From the comments, on the inevitability of utilitarian judgments
Mario Rizzo writes:
Tyler, please. You should have taken my course this past semester. Benthamite reasons. Bentham is a total mess. One commentator said that Benthamite utilitarianism is a philosophy that tells you what to do when you have the data that you cannot obtain. This is it in a nutshell.
I very often agree with Mario and even here I think I agree with Mario, though Mario doesn't think he agrees with me.
To be sure, I am not a Benthamite utilitarian, if only because I believe rights should sometimes trump utilitarian recommendations. Furthermore, schema for making interpersonal comparisons involve value judgments, which means the Benthamite calculation is never purely descriptive but rather contains significant elements of other, non-Benthamite moral theories.
That said, Benthamite reasoning is hard to escape. Everyone relies on it when making decisions in everyday life, whether it be voting on a job candidate or buying one car rather than another or putting a bus line on one road rather than another. Even a lot of the arguments for following rules rely on an ultimate Benthamite judgment about good vs. bad consequences.

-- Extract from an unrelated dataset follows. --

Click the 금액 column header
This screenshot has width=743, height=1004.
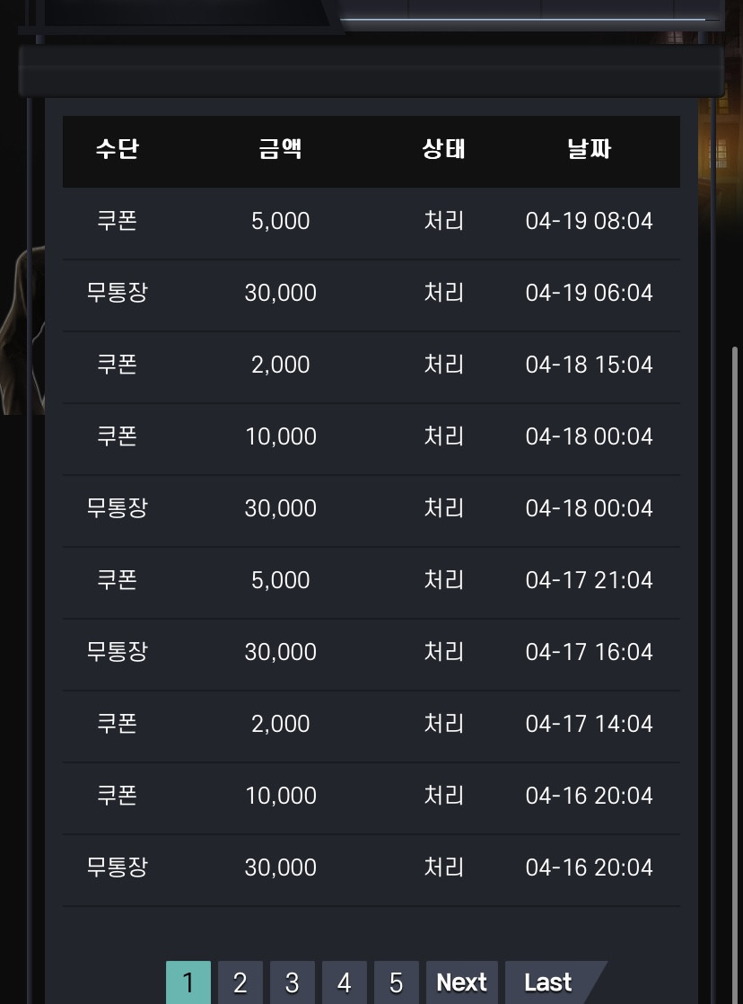280,149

The fact that one might be wrong in any particular estimation — always the case — doesn't change the need to make a final judgment. "Benthamite" makes it sounds more scientistic than it needs to be, since Bentham had some unusual views, but still an assessment needs to be made.
Mario offers an instructive comment: "Bentham is a total mess." Is this an aesthetic critique, or is the suggestion that following Benthamite maxims won't lead to utility-positive results? If the latter, which is what I suspect, Mario is himself a Benthamite broadly speaking and in that sense we (at least partially) agree.

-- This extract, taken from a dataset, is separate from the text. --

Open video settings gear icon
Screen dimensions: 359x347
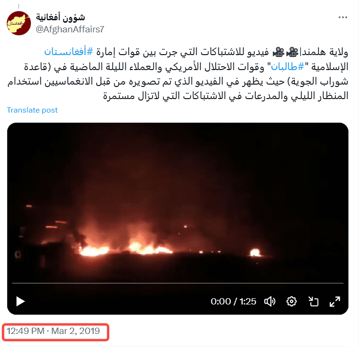(x=291, y=301)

Maybe you're a preference utilitarian, but when it comes to aggregation, or how you interpret "veil of ignorance" results, you're still going to rely on utilitarian constructs to do a lot of the final work in the theory. If your imaginary people are behind a veil of ignorance, they've got to estimate the cardinal utilities (broadly interpreted) associated with different results. You're just shifting the cardinal comparison to a different place, away from the theorist (supposedly) and into the hands of the veiled ones.
Benthamite reasoning is inescapable, though it is a big mistake to make cardinal utility the only relevant value. We're all pluralists now, but cardinal utility should be a major part of the relevant pluralist bundle.
From the comments
Natasha C. writes:
I have not seen this mentioned in any comments (or Tyler's post) but consider this: there are at least some men who would support the idea of cloning themselves, I doubt there are many women who would do so. Are men more narcissistic or is there something else at work?
One possibility is that men are more insecure about paternity than women are about maternity, and so they demand greater similarity. The lower variance of female reproduction results is related to this, noting that the would-be male cloners are outliers of some kind rather than the median. What other explanations can you think of?